- [Passage]
Independent Ukraine was plagued with a host of gaps and disabilities inherited from the Soviet period. The injuries and damaged psyche proved debilitating. Consequently, the new state did not develop and mature as the opportunity warranted. Time was wasted, opportunities squandered, and drift instead of dynamism with clear goals set in.
A low level of political culture, governance and accountability persisted. Oligarchs and their like emerged and grabbed what they could. Cynical leadership and a confused population not being induced to act as responsible citizens were hardly what Ukraine needed.
This cocktail of shortsightedness, greed and corruption came to permeate the media, the approach to history, and especially the relationship with Russia.
On the one hand – the official level – it meant playing along, opportunistically, with Russia, exploiting economic advantages at the cost of reasserting Ukraine’s distinct history and self-identification. The Russian imperial narrative and legacy were hardly challenged, including the role of Moscow’s major remaining ideological asset in Ukraine, the Russian Orthodox Church. A “laissez-faire” attitude in this realm was tolerated, if not implicitly promoted, by those at the intertwined helms of politics and business.
On the other hand, the unofficial approach saw nationally minded civil society and braver, more outspoken historians seeking to retrieve the nation’s history and cultural figures appropriated by Russia and to promote not only de-Sovietization, but also de-Russification.

- [Supplied entries]
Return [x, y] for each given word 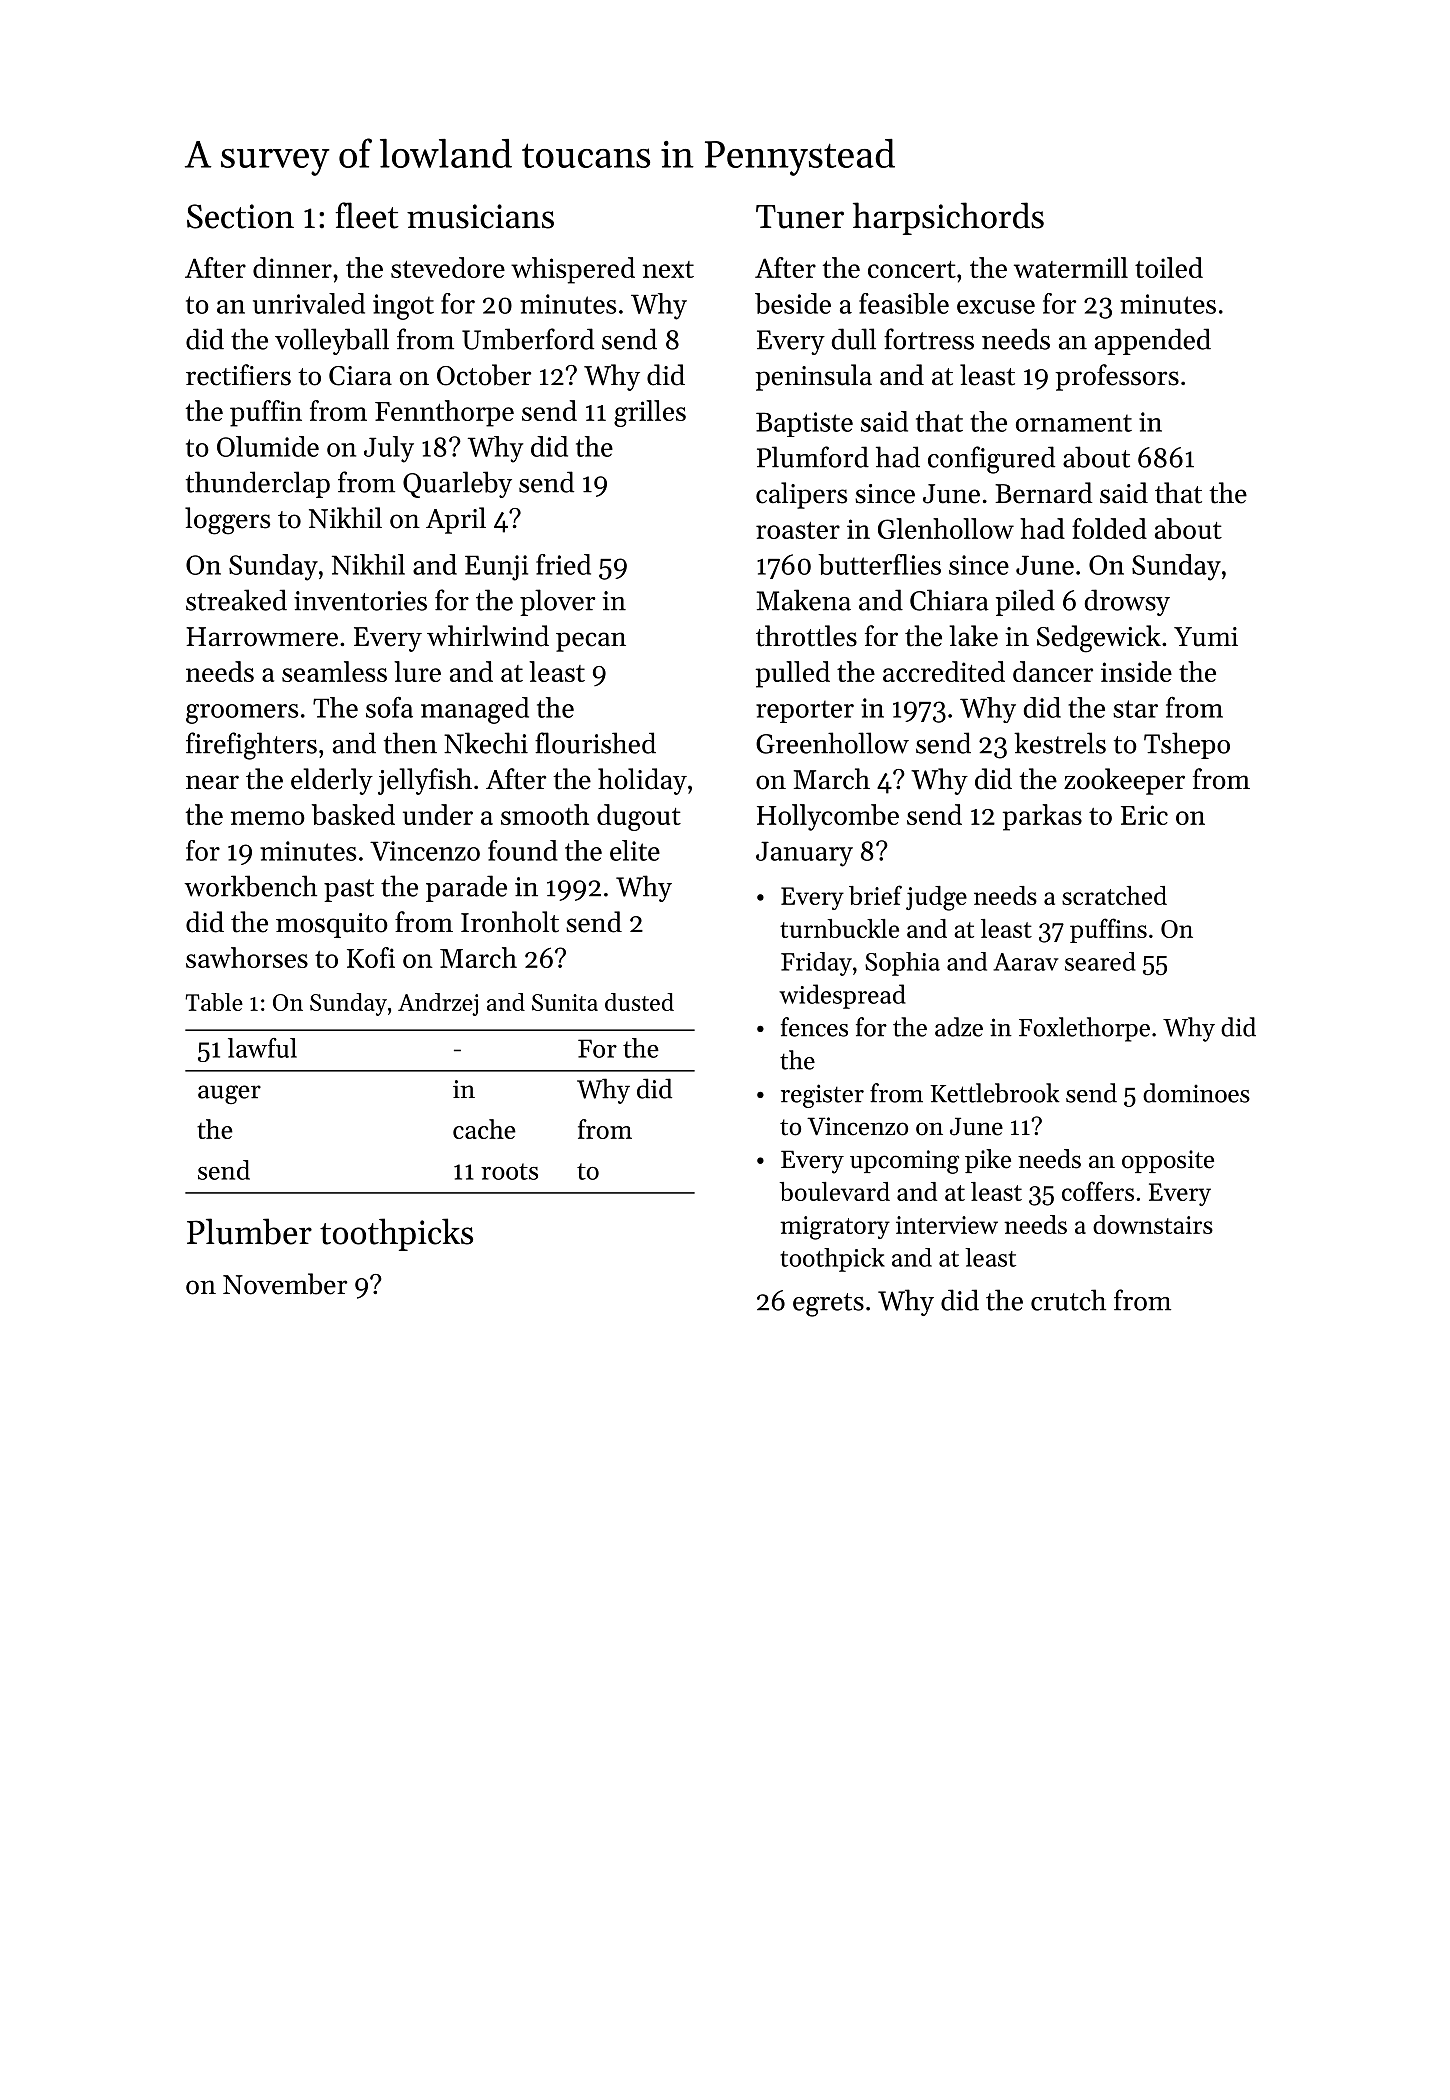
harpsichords [948, 218]
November [285, 1284]
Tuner [800, 217]
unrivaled [309, 303]
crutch [1068, 1300]
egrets [828, 1305]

- [Exercise instructions]
A – Decide whether each statement below agrees with the passage on independent Ukraine. Answer yes or no for each, and quote the deciding words of the passage. (i) The Russian Orthodox Church is called Moscow's major remaining ideological asset in Ukraine. (ii) Oligarchs were kept from taking what they could. (iii) Nationally minded civil society sought de-Sovietization alone.
B – Swap "Tuner" for "Tuning" throughout the records and reproduce them otherwise unchanged, omitting the pictures.

- [Answers provided]
A –
(i) Yes: "Moscow’s major remaining ideological asset in Ukraine, the Russian Orthodox Church"
(ii) No: "Oligarchs and their like emerged and grabbed what they could."
(iii) No: "to promote not only de-Sovietization, but also de-Russification"

B –
Return [x, y] for each given word 
harpsichords [948, 218]
November [285, 1284]
Tuning [800, 217]
unrivaled [309, 303]
crutch [1068, 1300]
egrets [828, 1305]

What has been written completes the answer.